Have you ever had the feeling that you just can’t seem to master the art of headlines?

Perhaps you’ve thought to yourself, “I have all this useful information available, but how do I turn this data and technique into a masterful slate of high-converting headlines?”

I hate to break it to you, but you’re doing it wrong.

There is fairly little “art” involved in writing headlines. It’s a science.

The decidedly boring reality of it all is that there is nothing new under the sun. What worked 10 years ago is the same as what worked 50 years ago—and what works today.

Over the years, the same basic headline techniques have been utilized to rake in millions upon millions of dollars, and I’m going to list them out for you right here. You don’t have to be original. You just have to convert. And if you do it right, you’ll end up with something I call the “X-factor,” which I’ll explain in just a minute.

 1. Make Your Headline See-Through

Your headlines should be as clear as a flawless pane of soda-lime glass. This isn’t the place for ambiguity.

Whether you’re listening to copywriting advice from Quicksprout, Copyblogger, ConversionXL, or Forbes, they will all tell you the same thing.

Get super specific.

Readers have an endless amount of content to choose from these days. They are always a click away from interesting new information.

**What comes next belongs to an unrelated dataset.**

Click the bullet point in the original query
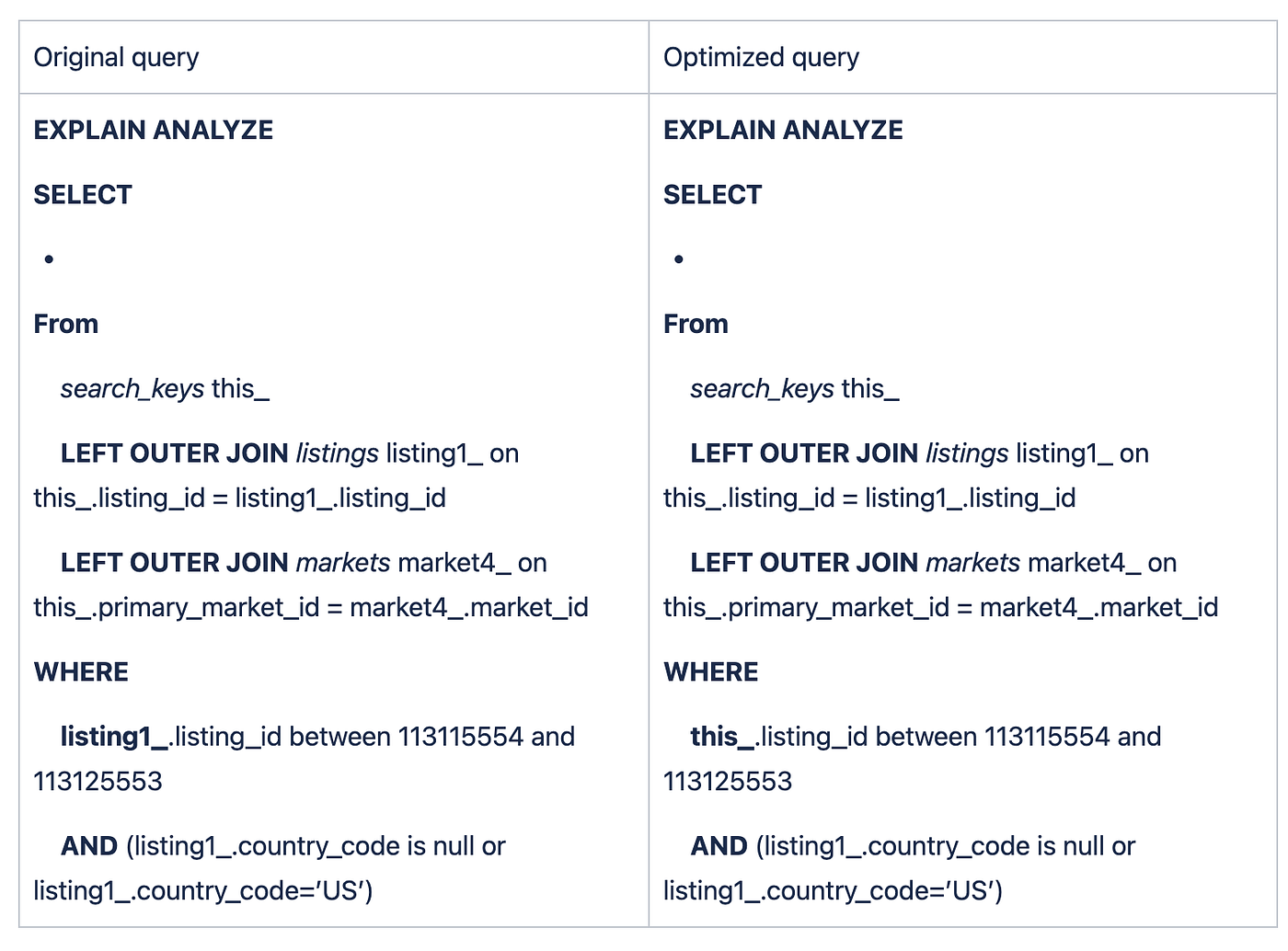 click(x=49, y=259)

Flirting around the point isn’t going to convert.

And even if you are utilizing a curiosity-based strategy, your headline should frame a specific question that simply must be answered.

For example, let’s take a look at the following headline:

“Increase Your Email List With This Simple Method”

It isn’t as bad as it could be. It’s relatively straightforward, but it also leaves a lot of questions on the table.

Potential readers will ask: Will this method increase my email list size via subscriptions or other, less-above-the-board methods? Simple, yes, but does it take a long time to implement? Has it worked for someone else or is it just theory?

Think about your personal learning experience. You’ve seen these articles before. You’ve read about this stuff. You probably feel like you know the common tactics the top guys use to increase their email lists. Why waste the click?

And then you come across this gem from Bryan Harris:

“How to use a giveaway to get 2,239 email subscribers in 10 days”

Now that is intriguing. It offers me something extremely specific within a specified amount of time. I can’t NOT click that headline. And guest what? Surprise, surprise… I clicked that headline and read that article.

Headlines aren’t the place for ambiguity. Get specific. Get REALLY SPECIFIC.

2. Highlight The Benefits

So we know we need to be specific. But “Jump 5 Inches On The Count Of 3” is specific, and that’s probably not going to be a winning a conversion contest for your website.

What exactly should our headlines be specific about?

THE BENEFITS

Readers want a payoff. Whether it’s a business solution or a guaranteed chuckle, they want to know that converting your headline will give theme  a defined benefit.

If you are selling a product, buyers want to know how they will benefit.

If you are asking for email sign-ups, subscribers want to know how they will benefit.

If you are simply wanting to drive traffic to your website through social media, viewers want to know how they will benefit.

Let’s look at an example.

I was recently working with a startup that focuses on coaching tutorials. They offer a platform for world-class coaches to sell courses to young athletes, and their front page headline looked like this:

“Train with a great coach from anywhere.”

What is that?

It’s accurate. But it doesn’t communicate a compelling benefit.

These guys have sports legends offering courses on their site, and yet their copy used the phrasing “great coach.”

Put yourself in the customer’s shoes. What does a young athlete want when visiting this site?

So we reworked the headline into the following:

“Master your sport. Learn form the world’s greatest coaches.”

We focused on the benefits and communicated them to the customer.

  1. These courses will help you master your sport.
  2. These courses allow you to learn from the best coaches in the world.

It’s not rocket science. Use your headlines to highlight the exact ways in which your content benefits the user.

3. Include Numbers

In the same way that people want specifics, people really, really like numbers.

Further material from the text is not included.